Son rôle de Tech Community Ambassador est double :

  • Proposer des opportunités d’apprentissage, souvent des retours d’expérience (meetups, Brown Bag Lunches, conférences etc.) sur des technologies, process ou organisation entre les équipes techniques de Deezer et des communautés de pratiques externes (entreprises, réseaux tech, experts indépendants).
  • Gérer le freelance du sourcing jusqu’à son départ et accompagner les équipes lors des expériences d’apprentissage, pour les aider à monter en compétences.

Désormais, il fait partie de la direction technique et accompagne les freelances et consultants de l’équipe tech sur des périodes limitées. Certains projets n’étant pas prévus dans la roadmap annuelle, Deezer a ponctuellement besoin de renforts externes, comme par exemple pour le lancement de l’application au Moyen-Orient et au Maghreb, qui nécessitait un travail d’intégration de partenaires de paiement locaux, ou bien encore pour le développement de l’application Radio by Deezer au UK.

L’accueil : premier pas d’une bonne collaboration

L’onboarding fait donc partie intégrante de son travail. Pour assurer la bonne intégration d’une personne non-salariée, Guillaume doit s’assurer qu’il n’y ait aucun différentiel entre ce qu’il présente au freelance et la réalité du “terrain”. Il veille donc à ce que le discours soit clair et que le contexte, les équipes et les projets ne soient pas exagérés. En revanche, il est essentiel que l’expérience du freelance soit en accord avec la présentation des valeurs et du quotidien de Deezer.

Les attentes d’un prestataire sont différentes de celles d’un salarié à temps plein. Il convient donc d’être très transparent sur ces sujets. Comité d’entreprise, avantages en nature etc. : une organisation ne peut pas offrir aux freelances les mêmes avantages qu’à ses employés.

La durée est limitée mais s’intégrer est une nécessité

Chez Deezer les freelances travaillent sur des périodes relativement courtes et ne sont donc jamais en remote à 100% du temps.

Les premières heures sont extrêmement rigoureuses et comme un salarié à temps plein, le freelance découvre l’entreprise dans son ensemble afin d’être intégré à son quotidien.
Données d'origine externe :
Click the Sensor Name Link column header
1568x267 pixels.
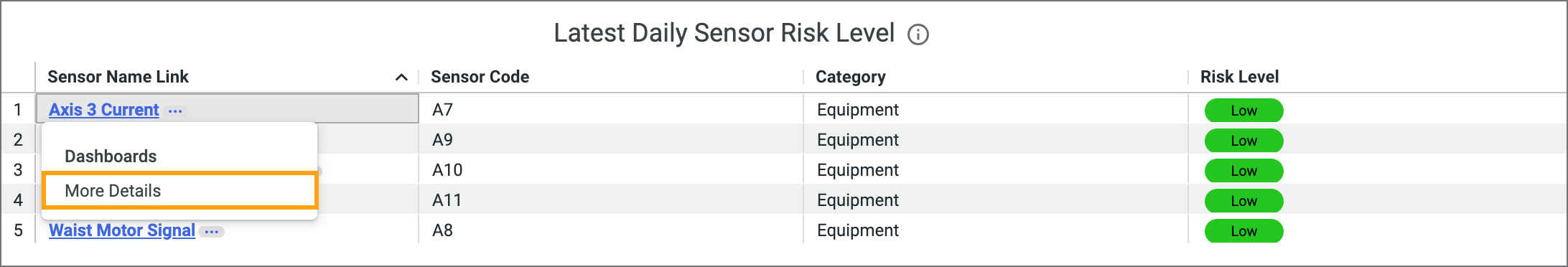[118, 77]
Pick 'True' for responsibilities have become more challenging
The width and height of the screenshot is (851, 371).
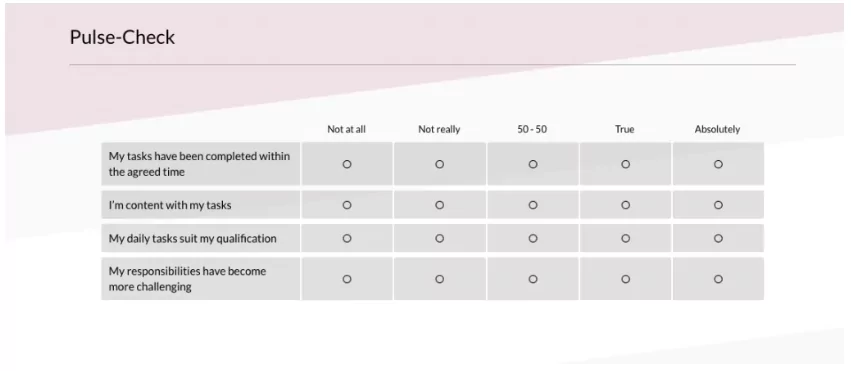[625, 279]
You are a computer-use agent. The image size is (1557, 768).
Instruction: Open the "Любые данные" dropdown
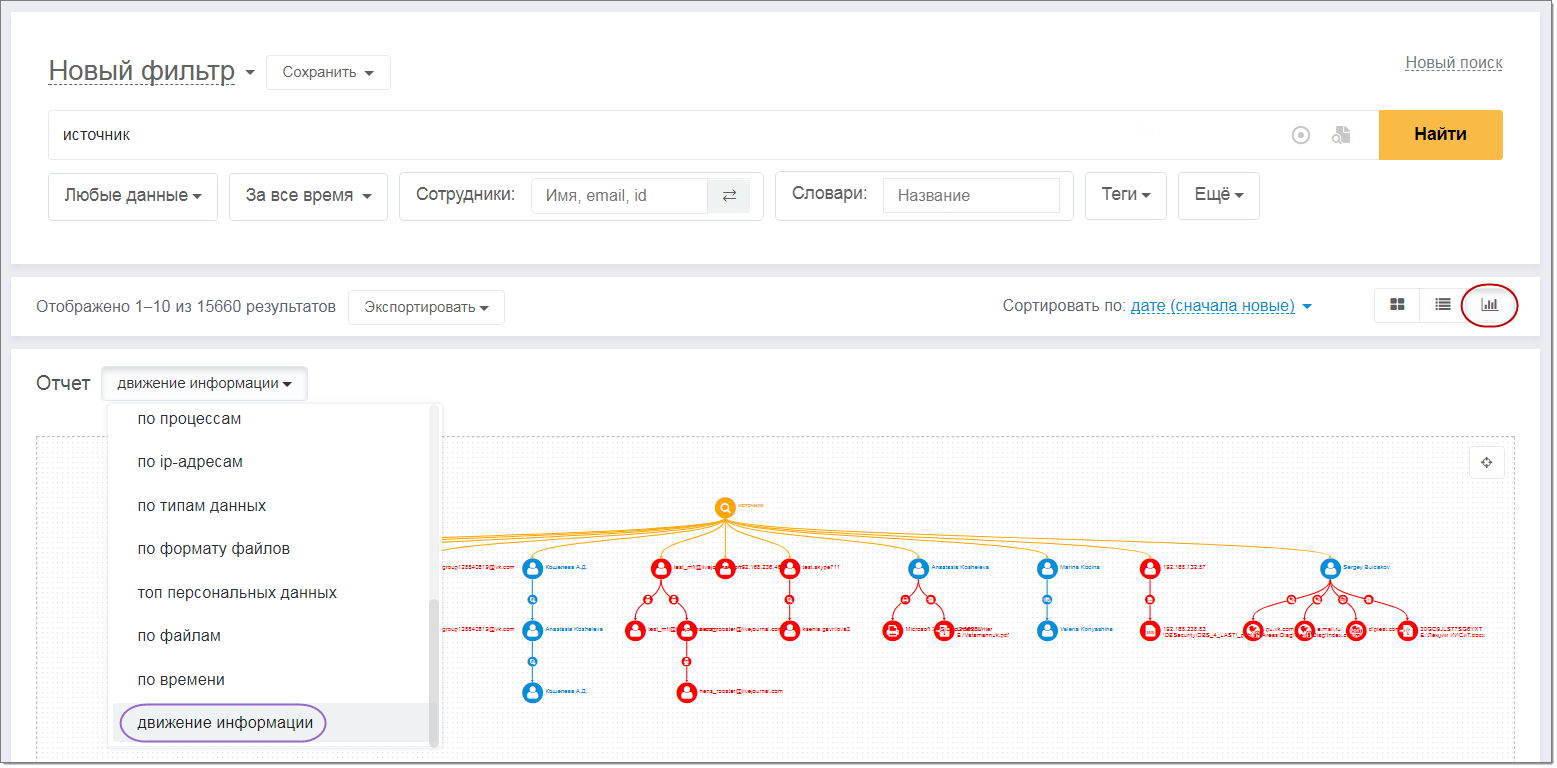point(133,196)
Guillaume le rattache ensuite aux personnes partageant ses intérêts pour faciliter son intégration aux équipes. La particularité de Deezer : les prestataires sont supervisés par un lead mais sont aussi intégrés dans leur communauté de pratique. Ensuite, ils sont soumis aux mêmes contraintes que les salariés : daily scrums, sprints de 15 jours… Tout ça est nécessaire pour favoriser leur intégration.
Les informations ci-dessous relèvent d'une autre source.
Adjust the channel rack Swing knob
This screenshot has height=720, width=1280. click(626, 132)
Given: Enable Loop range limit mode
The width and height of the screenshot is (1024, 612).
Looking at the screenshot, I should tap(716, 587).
Dans la vie de l’entreprise aussi les freelances ont leur place : ils peuvent participer aux événements internes (meetups, BBL) ainsi qu’aux petits-déjeuners hebdomadaires ou aux présentations des actualités de Deezer. Certains sujets confidentiels sont même partagés avec eux.

En termes de suivi, Guillaume n’organise pas de point chaque semaine avec chaque freelance, sauf s’ils le sollicitent directement. Il est un tiers de confiance entre le freelance et le manager : il veille à ce que toute interrogation ne reste pas sans réponse. 

Un métier qui a de l’impact

Finalement Guillaume s’efforce d’optimiser le potentiel des équipes Engineering, afin de les mettre dans les meilleures conditions pour être performantes. En outre, il identifie clairement les besoins en externalisation pour mieux les gérer. Ainsi, il facilite le quotidien de toutes les équipes en instaurant des process fluides et limitant la cassure entre deux périodes où il est nécessaire de faire appel à un expert externe. Depuis que son poste existe, des freelances ont été recrutés en CDI et le sentiment d’appartenance a été renforcé. Il ne serait d’ailleurs pas contre rencontrer d’autres “facilitateurs du quotidien” ou autres Chief Freelance Officers issus d’autres organisations.

En synthèse

Ce processus d’onboarding, en théorie simple à mettre en place, est primordial pour que votre collaboration avec un freelance se déroule le mieux possible.

Non seulement vous ferez apparaître votre organisation comme étant moderne et ouverte auprès du freelance (et de son réseau). Mais vous poserez la première pierre d’une collaboration fructueuse, harmonieuse et efficace dont vos équipes, votre organisation et vous-même sortiront plus agiles.